- Your objective
The lines from the one containing "Where should I" through the last line below, both ends included, must be reproduced exactly, with no pictures.

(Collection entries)
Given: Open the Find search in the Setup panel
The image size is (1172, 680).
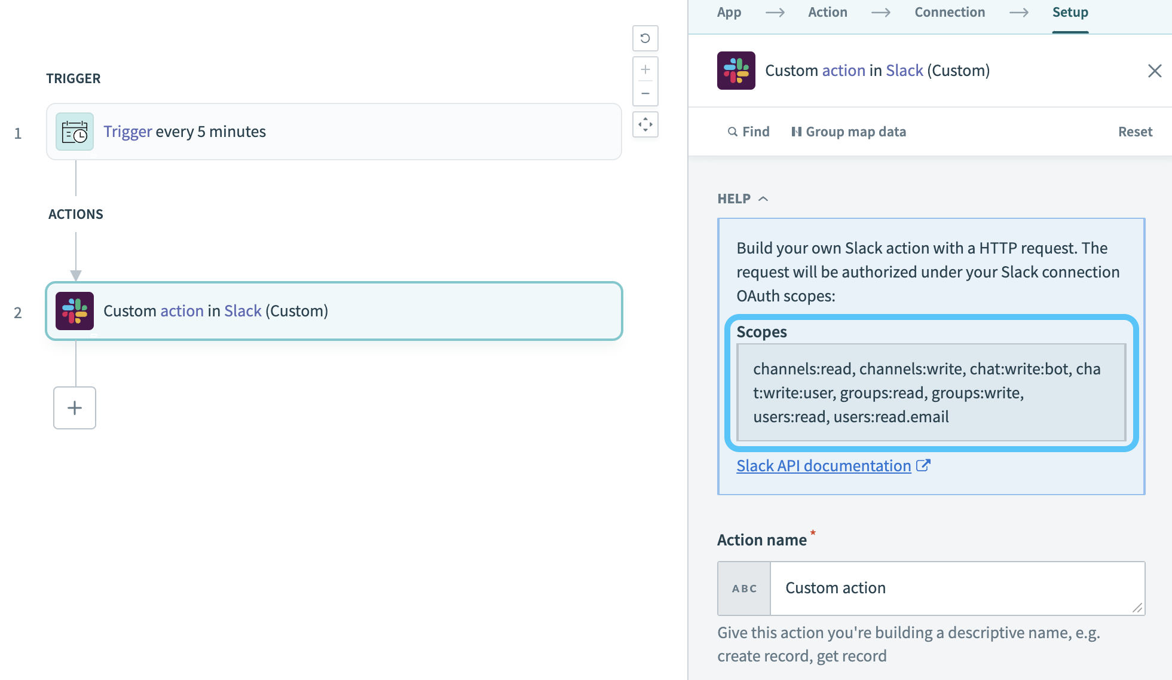Looking at the screenshot, I should click(748, 131).

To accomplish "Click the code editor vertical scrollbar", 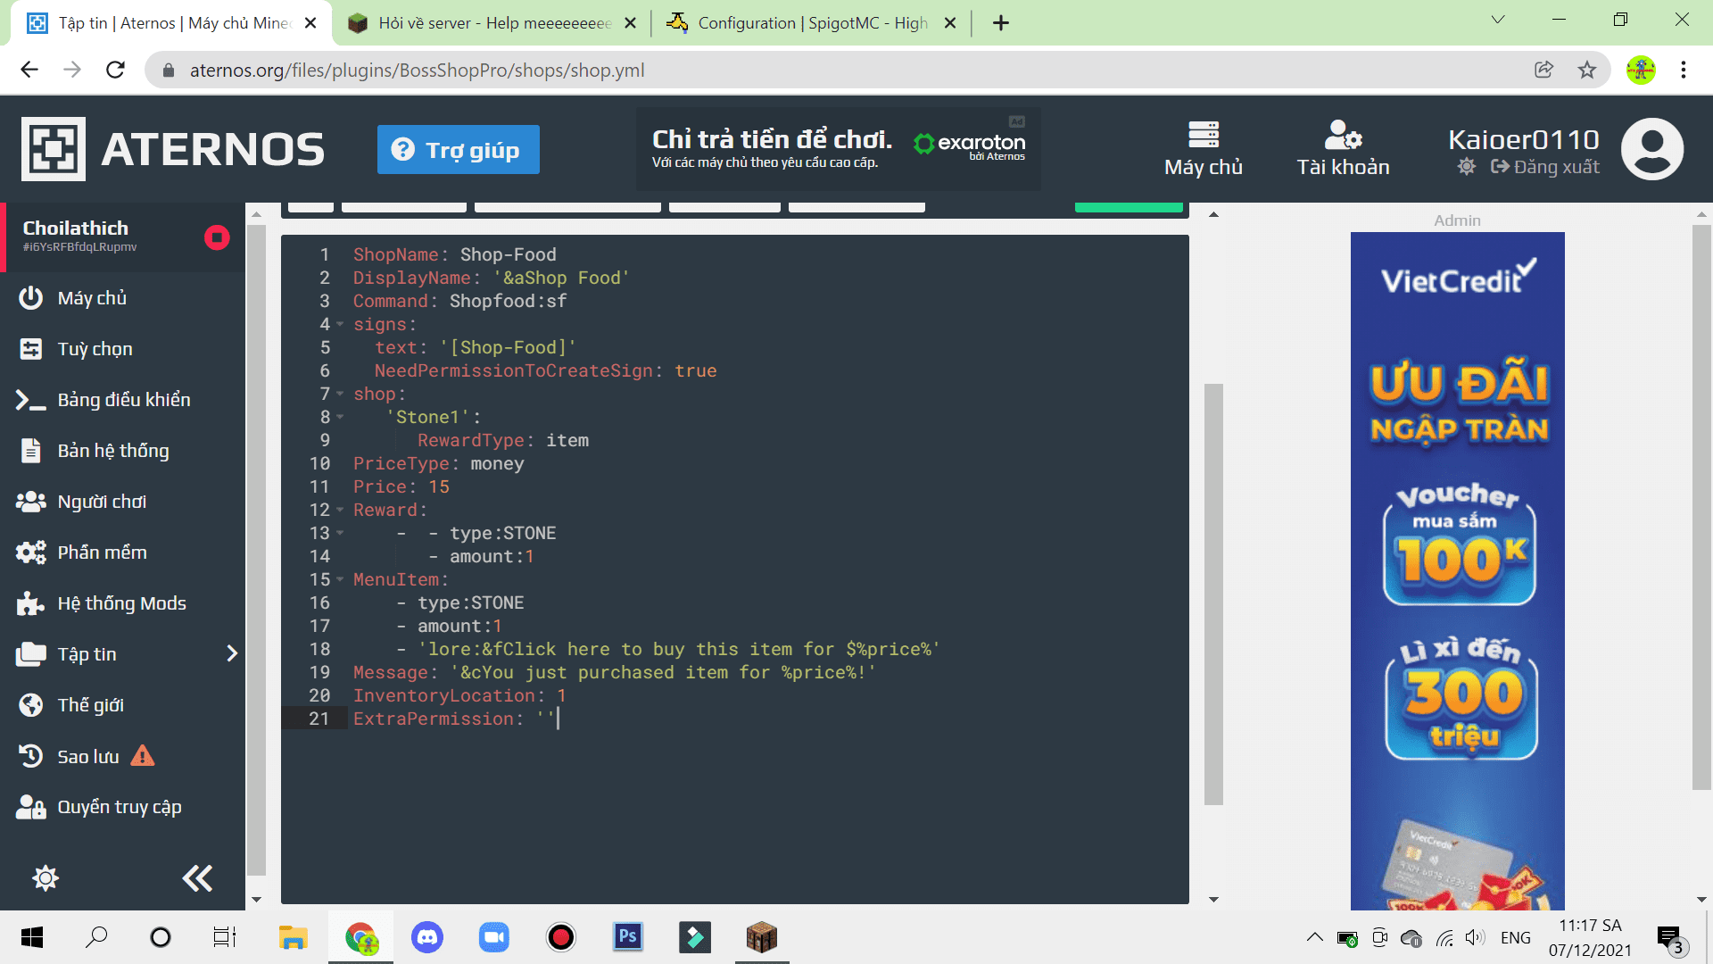I will [1212, 594].
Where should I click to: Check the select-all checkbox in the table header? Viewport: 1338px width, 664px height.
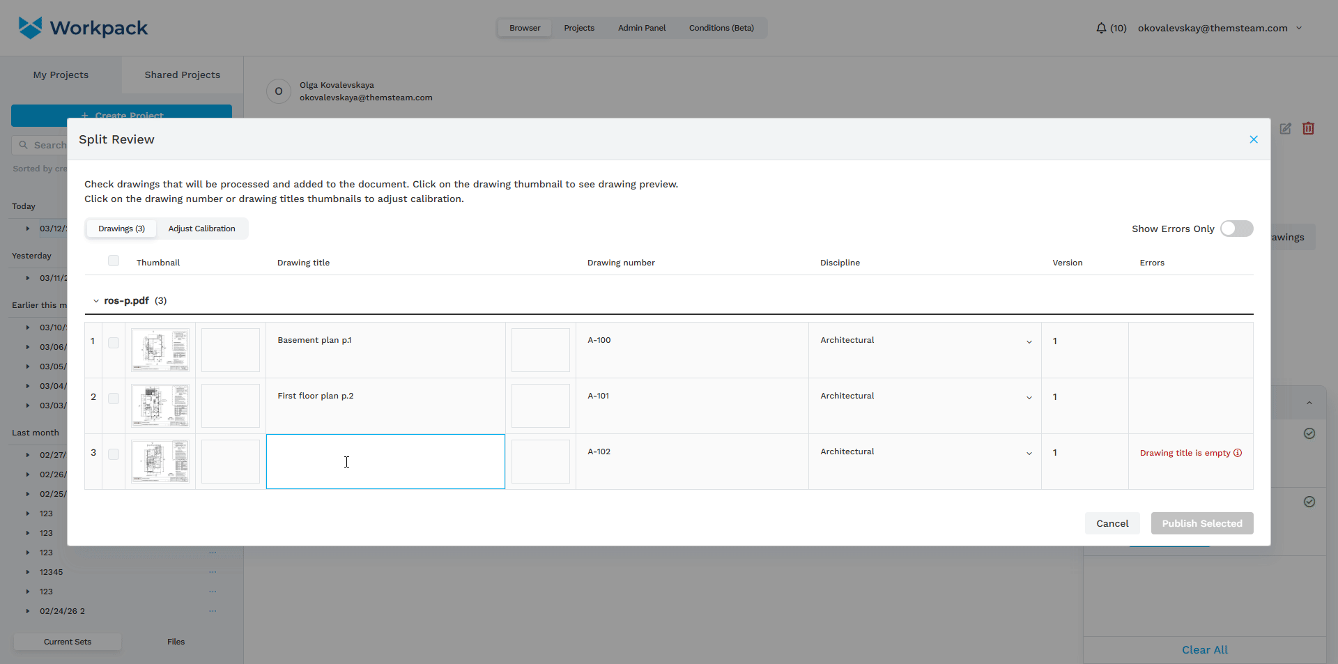(x=114, y=260)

- Output for this task
Where should I click to: Check the select-all checkbox in the table header? Viewport: 1338px width, 664px height.
(x=114, y=260)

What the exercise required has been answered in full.